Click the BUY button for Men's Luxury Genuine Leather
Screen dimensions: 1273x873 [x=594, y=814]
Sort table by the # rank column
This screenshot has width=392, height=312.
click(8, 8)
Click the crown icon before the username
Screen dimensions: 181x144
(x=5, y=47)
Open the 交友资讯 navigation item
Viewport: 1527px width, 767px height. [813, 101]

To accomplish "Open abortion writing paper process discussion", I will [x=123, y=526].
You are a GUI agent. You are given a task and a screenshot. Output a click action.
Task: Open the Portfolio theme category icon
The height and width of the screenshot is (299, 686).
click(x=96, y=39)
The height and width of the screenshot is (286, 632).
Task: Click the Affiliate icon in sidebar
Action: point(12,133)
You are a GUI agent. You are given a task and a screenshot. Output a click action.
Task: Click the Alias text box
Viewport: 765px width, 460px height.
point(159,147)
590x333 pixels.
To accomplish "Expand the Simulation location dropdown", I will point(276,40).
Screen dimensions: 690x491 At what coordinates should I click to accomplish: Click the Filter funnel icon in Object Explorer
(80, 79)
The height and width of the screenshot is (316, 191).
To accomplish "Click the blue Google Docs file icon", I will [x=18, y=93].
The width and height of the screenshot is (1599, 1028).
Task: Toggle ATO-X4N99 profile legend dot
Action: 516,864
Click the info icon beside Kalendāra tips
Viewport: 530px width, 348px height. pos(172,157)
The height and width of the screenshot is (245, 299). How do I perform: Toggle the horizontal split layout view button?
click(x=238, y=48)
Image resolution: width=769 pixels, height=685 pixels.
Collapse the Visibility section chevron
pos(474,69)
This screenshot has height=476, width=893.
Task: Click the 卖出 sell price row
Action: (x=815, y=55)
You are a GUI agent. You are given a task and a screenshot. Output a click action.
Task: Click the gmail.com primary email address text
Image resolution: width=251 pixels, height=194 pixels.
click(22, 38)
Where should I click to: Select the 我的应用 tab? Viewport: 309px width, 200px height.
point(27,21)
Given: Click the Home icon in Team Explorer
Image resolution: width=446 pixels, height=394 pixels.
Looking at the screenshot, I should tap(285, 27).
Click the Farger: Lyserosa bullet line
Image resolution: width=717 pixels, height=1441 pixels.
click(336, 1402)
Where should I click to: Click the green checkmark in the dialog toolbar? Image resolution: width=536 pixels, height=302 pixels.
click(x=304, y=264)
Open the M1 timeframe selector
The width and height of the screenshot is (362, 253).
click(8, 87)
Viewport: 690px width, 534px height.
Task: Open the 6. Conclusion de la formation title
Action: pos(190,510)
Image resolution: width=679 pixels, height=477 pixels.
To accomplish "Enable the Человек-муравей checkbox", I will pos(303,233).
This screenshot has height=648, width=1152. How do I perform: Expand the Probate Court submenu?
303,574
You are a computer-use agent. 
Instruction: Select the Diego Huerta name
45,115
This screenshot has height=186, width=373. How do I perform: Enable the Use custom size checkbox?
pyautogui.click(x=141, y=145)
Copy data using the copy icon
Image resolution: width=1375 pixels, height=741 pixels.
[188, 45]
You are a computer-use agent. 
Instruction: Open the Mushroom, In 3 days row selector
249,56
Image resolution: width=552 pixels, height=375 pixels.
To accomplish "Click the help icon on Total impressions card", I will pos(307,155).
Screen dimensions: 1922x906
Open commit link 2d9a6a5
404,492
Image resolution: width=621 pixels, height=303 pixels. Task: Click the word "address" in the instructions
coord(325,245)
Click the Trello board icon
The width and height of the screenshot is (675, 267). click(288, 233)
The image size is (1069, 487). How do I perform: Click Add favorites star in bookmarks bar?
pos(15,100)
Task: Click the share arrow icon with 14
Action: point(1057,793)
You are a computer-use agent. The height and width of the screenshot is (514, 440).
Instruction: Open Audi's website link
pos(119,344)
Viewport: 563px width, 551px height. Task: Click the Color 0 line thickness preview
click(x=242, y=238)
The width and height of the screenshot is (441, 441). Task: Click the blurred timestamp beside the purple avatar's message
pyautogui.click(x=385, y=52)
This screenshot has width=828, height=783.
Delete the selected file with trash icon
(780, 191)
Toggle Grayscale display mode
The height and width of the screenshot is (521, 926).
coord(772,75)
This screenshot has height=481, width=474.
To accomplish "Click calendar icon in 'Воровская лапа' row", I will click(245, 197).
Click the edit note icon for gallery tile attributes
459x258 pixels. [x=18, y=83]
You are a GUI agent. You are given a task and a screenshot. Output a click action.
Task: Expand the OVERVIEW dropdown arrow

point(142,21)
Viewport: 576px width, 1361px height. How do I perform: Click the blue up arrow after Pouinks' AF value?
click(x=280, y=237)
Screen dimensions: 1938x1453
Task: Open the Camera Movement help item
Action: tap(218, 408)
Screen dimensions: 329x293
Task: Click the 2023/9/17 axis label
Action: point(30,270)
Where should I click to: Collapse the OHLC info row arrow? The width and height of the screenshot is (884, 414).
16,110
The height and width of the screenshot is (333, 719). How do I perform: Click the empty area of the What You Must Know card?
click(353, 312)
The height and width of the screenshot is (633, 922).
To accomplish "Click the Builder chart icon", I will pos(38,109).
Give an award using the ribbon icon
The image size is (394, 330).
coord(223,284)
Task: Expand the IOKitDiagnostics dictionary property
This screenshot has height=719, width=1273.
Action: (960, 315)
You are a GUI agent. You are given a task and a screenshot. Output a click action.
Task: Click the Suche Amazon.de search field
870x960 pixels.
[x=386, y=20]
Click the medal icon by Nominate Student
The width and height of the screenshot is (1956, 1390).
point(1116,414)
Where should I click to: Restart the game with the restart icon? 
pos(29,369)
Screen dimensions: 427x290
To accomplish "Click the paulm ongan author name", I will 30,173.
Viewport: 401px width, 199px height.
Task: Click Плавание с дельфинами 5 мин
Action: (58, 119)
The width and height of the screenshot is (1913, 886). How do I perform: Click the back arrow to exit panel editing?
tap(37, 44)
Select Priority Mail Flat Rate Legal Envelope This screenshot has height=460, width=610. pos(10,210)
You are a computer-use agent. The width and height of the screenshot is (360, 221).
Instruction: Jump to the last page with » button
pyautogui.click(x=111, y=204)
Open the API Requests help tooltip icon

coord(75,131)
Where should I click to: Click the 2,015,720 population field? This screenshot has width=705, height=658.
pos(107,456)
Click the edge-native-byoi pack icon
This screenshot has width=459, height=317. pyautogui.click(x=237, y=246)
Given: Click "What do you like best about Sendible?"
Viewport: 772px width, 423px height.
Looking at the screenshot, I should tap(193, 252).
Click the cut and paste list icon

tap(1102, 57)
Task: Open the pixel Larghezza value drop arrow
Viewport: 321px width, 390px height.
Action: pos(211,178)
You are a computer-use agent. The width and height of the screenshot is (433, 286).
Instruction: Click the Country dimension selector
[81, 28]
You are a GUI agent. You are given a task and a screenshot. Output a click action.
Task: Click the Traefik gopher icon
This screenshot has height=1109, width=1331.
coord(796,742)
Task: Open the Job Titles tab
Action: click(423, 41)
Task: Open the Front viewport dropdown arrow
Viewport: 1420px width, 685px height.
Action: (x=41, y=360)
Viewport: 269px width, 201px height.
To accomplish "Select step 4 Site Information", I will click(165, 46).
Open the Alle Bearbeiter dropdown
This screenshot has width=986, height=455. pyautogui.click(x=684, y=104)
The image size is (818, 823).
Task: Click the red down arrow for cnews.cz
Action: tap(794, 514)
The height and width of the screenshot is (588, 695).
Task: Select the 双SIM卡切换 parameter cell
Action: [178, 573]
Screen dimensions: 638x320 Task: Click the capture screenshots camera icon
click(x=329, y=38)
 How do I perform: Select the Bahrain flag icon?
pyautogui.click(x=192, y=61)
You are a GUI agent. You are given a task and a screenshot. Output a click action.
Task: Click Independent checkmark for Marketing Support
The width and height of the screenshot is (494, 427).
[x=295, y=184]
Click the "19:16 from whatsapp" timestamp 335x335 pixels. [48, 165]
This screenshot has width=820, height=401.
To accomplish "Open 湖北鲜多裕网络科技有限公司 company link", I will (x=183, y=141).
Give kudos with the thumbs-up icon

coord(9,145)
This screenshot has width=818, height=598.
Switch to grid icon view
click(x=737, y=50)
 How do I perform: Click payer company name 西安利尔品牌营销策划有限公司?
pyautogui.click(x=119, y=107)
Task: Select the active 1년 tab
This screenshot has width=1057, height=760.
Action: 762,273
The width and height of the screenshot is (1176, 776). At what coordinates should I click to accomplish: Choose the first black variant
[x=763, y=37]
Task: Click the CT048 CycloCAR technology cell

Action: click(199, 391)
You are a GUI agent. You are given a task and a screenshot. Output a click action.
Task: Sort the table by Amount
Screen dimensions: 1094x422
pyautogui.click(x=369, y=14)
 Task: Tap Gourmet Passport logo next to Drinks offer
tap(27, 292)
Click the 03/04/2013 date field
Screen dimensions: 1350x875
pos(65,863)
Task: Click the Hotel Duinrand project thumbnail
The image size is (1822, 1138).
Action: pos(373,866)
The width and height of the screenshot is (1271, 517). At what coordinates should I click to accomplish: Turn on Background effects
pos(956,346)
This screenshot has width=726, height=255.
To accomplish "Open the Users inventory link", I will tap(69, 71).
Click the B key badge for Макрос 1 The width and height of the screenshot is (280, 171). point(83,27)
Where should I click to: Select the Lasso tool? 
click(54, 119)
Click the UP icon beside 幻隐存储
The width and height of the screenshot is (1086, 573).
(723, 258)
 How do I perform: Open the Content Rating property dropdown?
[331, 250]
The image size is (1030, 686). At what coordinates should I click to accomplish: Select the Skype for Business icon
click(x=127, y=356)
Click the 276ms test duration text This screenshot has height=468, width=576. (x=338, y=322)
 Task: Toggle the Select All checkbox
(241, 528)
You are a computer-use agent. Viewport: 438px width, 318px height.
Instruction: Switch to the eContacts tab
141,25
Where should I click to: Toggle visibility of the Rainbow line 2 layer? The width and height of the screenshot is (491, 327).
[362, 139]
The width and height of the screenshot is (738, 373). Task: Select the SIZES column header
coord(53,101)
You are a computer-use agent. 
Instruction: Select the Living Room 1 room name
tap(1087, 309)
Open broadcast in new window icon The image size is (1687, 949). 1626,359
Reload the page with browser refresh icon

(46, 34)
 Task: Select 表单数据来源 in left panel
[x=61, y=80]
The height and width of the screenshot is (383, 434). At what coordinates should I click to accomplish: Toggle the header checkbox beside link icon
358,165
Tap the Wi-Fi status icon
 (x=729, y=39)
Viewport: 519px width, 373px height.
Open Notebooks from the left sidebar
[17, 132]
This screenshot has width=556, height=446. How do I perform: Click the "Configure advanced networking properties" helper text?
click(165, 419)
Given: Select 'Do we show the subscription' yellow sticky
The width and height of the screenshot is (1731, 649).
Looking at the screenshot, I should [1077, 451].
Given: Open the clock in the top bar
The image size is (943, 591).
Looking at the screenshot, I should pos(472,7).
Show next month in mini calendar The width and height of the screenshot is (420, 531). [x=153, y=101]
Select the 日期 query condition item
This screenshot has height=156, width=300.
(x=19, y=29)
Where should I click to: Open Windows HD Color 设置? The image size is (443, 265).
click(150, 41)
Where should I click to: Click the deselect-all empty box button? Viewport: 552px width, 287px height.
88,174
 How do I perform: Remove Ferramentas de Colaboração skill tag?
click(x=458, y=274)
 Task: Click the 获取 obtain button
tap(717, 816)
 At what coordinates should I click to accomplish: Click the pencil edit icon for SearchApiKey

• • •

▶ [Task to complete]: Print the records between the lines holding "Given: Click the Home icon in Team Explorer" and "Action: pos(190,510)", inclusive, exactly as they appear.

▶ [Task result]:
Given: Click the Home icon in Team Explorer
Image resolution: width=446 pixels, height=394 pixels.
Looking at the screenshot, I should tap(285, 27).
Click the Farger: Lyserosa bullet line
Image resolution: width=717 pixels, height=1441 pixels.
click(336, 1402)
Where should I click to: Click the green checkmark in the dialog toolbar? Image resolution: width=536 pixels, height=302 pixels.
click(x=304, y=264)
Open the M1 timeframe selector
The width and height of the screenshot is (362, 253).
click(8, 87)
Viewport: 690px width, 534px height.
Task: Open the 6. Conclusion de la formation title
Action: pos(190,510)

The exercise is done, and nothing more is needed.